There wasn't a formal funeral procession for her parents. The Queen found it was best to let their family grieve in private. Their family was made of two now, her grandomther and herself.

The rest of the estate was to continue as if nothing had happened, while Naomi and her grandmother spent time in the cemetery.

When Naomi saw the two stones with her parents' names engraved on them, she couldn't find it in herself to cry like Oliver, but she also couldn't find it in herself to seem indifferent like her grandmother.

Rather, she felt sick. Her whole body ached, and even the wind that blew over the hill sounded muffled. If the Queen hadn't kneeled down to her eye level, she would have never noticed that her grandmother had been calling out to her for a while now.

The Queen's infamous blank gaze was gone. It was replaced by a foreign expression Naomi had never seen on her grandmother. What had it meant?

The Queen held Naomi's face with both her hands as she laid a kiss on Naomi's forehead.

"Naomi, my dear. It's okay to cry."

Naomi turned away from her grandmother, and looked at the two stones. She didn't want to cry. It made her mad. How could two important people in her life be reduced to stones? Immobile stones that was no better than the dirt of the earth.

The Queen called her back again.

"Child, cry." Her grandmother had said more to Naomi, but the rage churning in Naomi's chest was distracting. Her grandmother took her in a hug, and only then Naomi had registered that her grandmother had been crying. She leaned on Naomi's shoulders, and through the silent of the hill Naomi could hear her bated breath.

"Naomi. My sweetest, dearest Naomi."

Naomi held her breath, she refused to cry. She would never surrender to the reality of the stones before her. She hadn't even gotten the chance to see her parents' bodies before it was buried. They could go home at any time, and everything would go back to the way it is.

Naomi slipped out of her grandmother's arms and walked right up to the stones and thought through the most vile things she could spit out, but to no avail. She couldn't even catch enough breath to speak one vulgar word.
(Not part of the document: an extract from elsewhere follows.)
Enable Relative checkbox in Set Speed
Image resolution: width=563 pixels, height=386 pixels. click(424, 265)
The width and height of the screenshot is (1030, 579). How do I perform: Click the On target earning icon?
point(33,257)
So with the little will she had left, she clenched both of her fists and punched the two stones.

She let the engraved names dig into her skin, before lifting her fists again. Another punch, and another, and another, and when it got hard to breathe she let out screams that ripped through her throat.

Naomi went at it until she began to lose feeling in her arms. Her senses were all dulled. Her grandmother might have been sobbing in the background. She might have been holding onto her shoulders. She might've been pulling Naomi away from the stones.
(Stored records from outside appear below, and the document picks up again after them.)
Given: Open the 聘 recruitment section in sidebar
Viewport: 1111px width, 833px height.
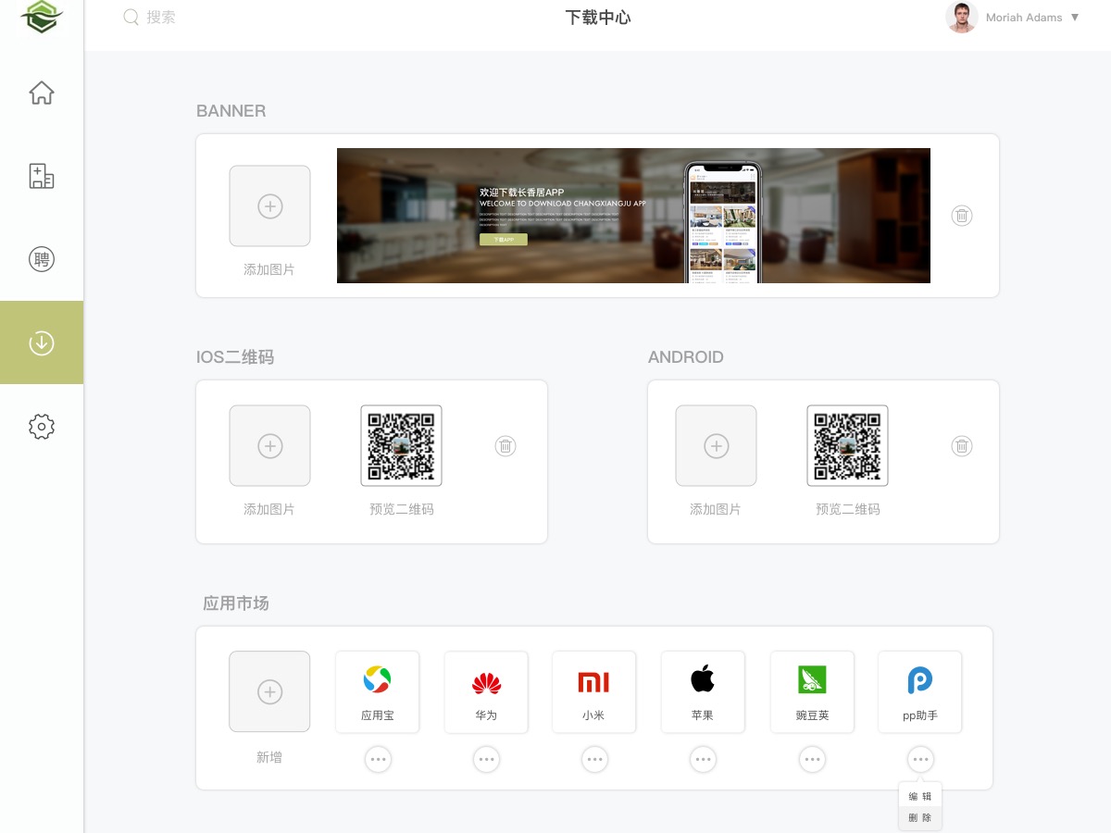Looking at the screenshot, I should pyautogui.click(x=42, y=259).
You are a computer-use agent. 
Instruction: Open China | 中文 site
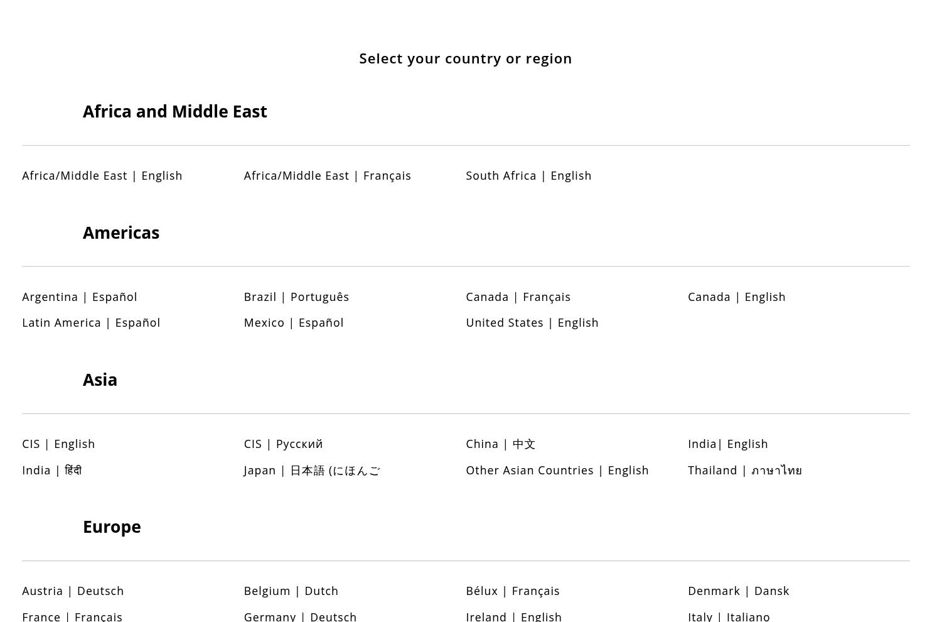point(501,444)
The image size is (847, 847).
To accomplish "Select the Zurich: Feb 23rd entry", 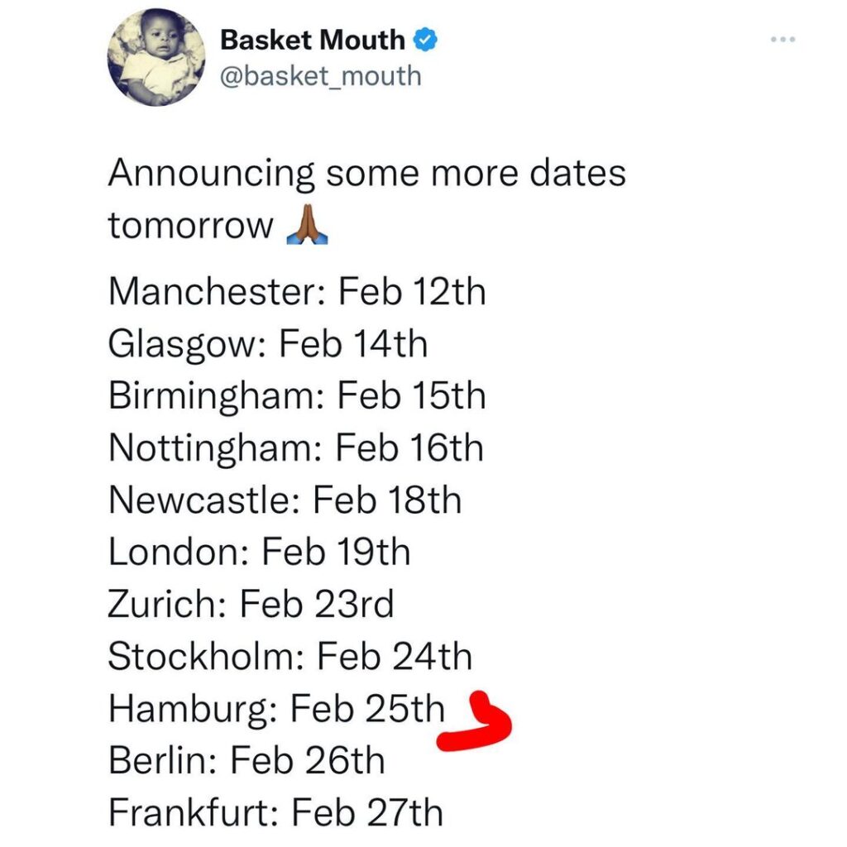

Naomi had lost all awareness of her surroundings. It was just the stones before her, and her tiny frail frame. Naomi wasn't sure when she stopped punching the stones. The skin on her fists were raw, trembling against the rough ground below her.

Naomi looked around, but she was suddenly alone in the cemetery. Her hearing cleared, her vision focused, and her skin had finally registered the gentle breeze that blew over the hill.
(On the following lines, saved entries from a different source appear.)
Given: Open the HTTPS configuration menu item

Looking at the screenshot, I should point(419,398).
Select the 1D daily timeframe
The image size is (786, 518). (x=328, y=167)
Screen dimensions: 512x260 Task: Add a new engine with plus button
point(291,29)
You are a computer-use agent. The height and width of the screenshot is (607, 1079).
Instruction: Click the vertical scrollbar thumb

When she looked up a dark robed shadow materialized from the stones. It stayed within her eye level, before letting out a ghastly cry.

"Have you seen my parents?" Naomi's small voice barely cut through the wind.

The robed figure spun around, and returned back to Naomi's side.

"She loved you. He loved you. Live. They had said." The figure croaked, but its voice filled the entire hill.

"Tell them I love them too." Naomi reached out to the figure, and as she passed right through it, a huge gust of wind blew to her, completely overwhelming her tiny body.

She fell back, but for a single moment, she saw her parents standing behind the stones. They held each other as they waved Naomi away. In a single moment, Naomi landed in her grandmother's arms, who'd been endlessly crying out her name.

Completely disoriented, Naomi clung onto her grandmother. She looked back at the stones and her parents were gone. Naomi finally took a single breath, before breaking into a complete sob.

She cried, and cried, and cried along with her grandmother, as the wind blew over the hill. With only the two of them before two stones, they held each other almost as if they let go just a little the other would disappear.

She'd live. Just as her parents told her to. She'd live.